We needed access control for Spark jobs running on EMR-on-EKS. EMR-on-EC2 was only used by our data services team, so strict access control wasn’t critical there. But EMR-on-EKS was used by multiple teams. We needed to restrict which tables each team could access.
Three options were on the table: Apache Ranger, AWS LakeFormation, and Databricks Unity Catalog. Unity Catalog was immediately ruled out — it couldn’t control write operations on Iceberg format tables. After evaluating Ranger and LakeFormation, we concluded that Ranger was structurally incompatible with EMR-on-EKS. We proceeded with LakeFormation, and encountered 10 issues along the way.
Why Ranger Doesn’t Work on EMR-on-EKS#
Understanding Ranger’s architecture on EMR-on-EC2 is key.
On EMR-on-EC2, Ranger depends on the master node. When an EMR cluster launches, a Kerberos KDC server is automatically set up on the master node. The EMR Record Server is installed there. EMR Spark Ranger plugin and EMRFS S3 Ranger plugin are also installed on the master node. When Spark accesses data, the Record Server queries Ranger policies to verify permissions.

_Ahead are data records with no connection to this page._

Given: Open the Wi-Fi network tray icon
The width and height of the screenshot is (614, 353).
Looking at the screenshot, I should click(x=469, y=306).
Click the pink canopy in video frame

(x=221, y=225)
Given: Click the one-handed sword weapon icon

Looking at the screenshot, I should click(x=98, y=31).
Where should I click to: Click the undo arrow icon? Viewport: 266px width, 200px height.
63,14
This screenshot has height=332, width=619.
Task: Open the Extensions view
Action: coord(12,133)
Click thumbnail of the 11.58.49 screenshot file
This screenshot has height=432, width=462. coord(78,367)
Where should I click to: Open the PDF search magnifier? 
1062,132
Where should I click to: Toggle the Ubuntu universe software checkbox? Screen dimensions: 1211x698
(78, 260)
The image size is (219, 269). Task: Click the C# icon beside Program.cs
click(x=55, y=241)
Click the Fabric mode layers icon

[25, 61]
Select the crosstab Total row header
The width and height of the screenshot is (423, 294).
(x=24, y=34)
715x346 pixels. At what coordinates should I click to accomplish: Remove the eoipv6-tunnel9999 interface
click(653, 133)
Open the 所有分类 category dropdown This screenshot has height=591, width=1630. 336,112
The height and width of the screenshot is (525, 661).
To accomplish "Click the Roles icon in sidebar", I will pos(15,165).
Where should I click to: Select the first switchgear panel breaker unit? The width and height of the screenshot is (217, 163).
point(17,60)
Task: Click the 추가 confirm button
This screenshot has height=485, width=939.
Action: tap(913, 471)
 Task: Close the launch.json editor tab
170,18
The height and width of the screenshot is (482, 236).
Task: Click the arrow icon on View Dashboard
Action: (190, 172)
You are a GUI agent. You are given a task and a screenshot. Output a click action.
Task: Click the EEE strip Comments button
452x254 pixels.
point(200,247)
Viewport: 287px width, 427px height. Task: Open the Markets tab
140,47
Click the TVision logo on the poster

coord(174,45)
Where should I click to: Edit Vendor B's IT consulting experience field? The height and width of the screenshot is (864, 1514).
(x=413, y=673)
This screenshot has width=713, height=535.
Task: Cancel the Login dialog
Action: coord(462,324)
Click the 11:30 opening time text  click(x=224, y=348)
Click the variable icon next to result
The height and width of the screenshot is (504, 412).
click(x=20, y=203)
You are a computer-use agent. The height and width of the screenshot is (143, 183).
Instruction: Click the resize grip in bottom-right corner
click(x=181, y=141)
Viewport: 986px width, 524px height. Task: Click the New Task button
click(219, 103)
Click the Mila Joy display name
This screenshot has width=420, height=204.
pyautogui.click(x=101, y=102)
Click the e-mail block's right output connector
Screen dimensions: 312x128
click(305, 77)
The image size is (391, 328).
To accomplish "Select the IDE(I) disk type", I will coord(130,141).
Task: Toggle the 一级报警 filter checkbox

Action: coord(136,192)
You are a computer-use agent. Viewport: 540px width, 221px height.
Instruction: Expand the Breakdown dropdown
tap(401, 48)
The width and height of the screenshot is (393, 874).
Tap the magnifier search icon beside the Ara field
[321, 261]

EMR-on-EKS has no master node. Spark driver and executor run as K8s pods. There’s nowhere to deploy the Record Server, nowhere to install Ranger plugins. The Kerberos KDC server would need to be built from scratch. What’s a checkbox option on EMR-on-EC2 becomes a full infrastructure buildout on EMR-on-EKS.
The definitive signal: EMR-on-EKS official documentation contains no mention of Ranger integration whatsoever. EMR-on-EC2 documentation has detailed sections on Ranger architecture, components, and considerations. AWS itself doesn’t support Ranger on EMR-on-EKS.
LakeFormation and EMR-on-EKS: The Dual Namespace Architecture#
LakeFormation is officially supported on EMR-on-EKS starting from v7.7. When enabled, Spark job execution architecture changes fundamentally.
In a normal EMR-on-EKS job, driver and executor pods run in a single namespace. With LakeFormation enabled, pods are created in two namespaces — user namespace and system namespace. User-submitted code runs in the user namespace. The system namespace driver handles actual S3 access and LakeFormation permission verification. This separation prevents user code from directly accessing S3.
We set up a PoC environment: an EMR 7.8 virtual cluster with LakeFormation security configuration, job submission through Airflow.
Jobs submitted successfully. Then 10 issues appeared in succession.
Issue 1: Cross-Account Glue Catalog Access Blocked#
org.apache.spark.SparkUnsupportedOperationException:
Cross account access with fine-grained access control is only supported
with AWS Resource Access Manager.Previously, we accessed another account’s Glue catalog through IAM role permissions attached to pods. With LakeFormation enabled, this path is blocked. Cross-account access requires AWS Resource Access Manager (RAM).
For the PoC, we worked around this by using the same account’s Glue catalog. RAM configuration was deferred as a separate work item.
Issue 2: Service Label Selector Mismatch#
When a job is submitted, driver pods and headless services are created in both user and system namespaces. The system namespace driver tried to connect to the user namespace driver’s service and got UnknownHostException.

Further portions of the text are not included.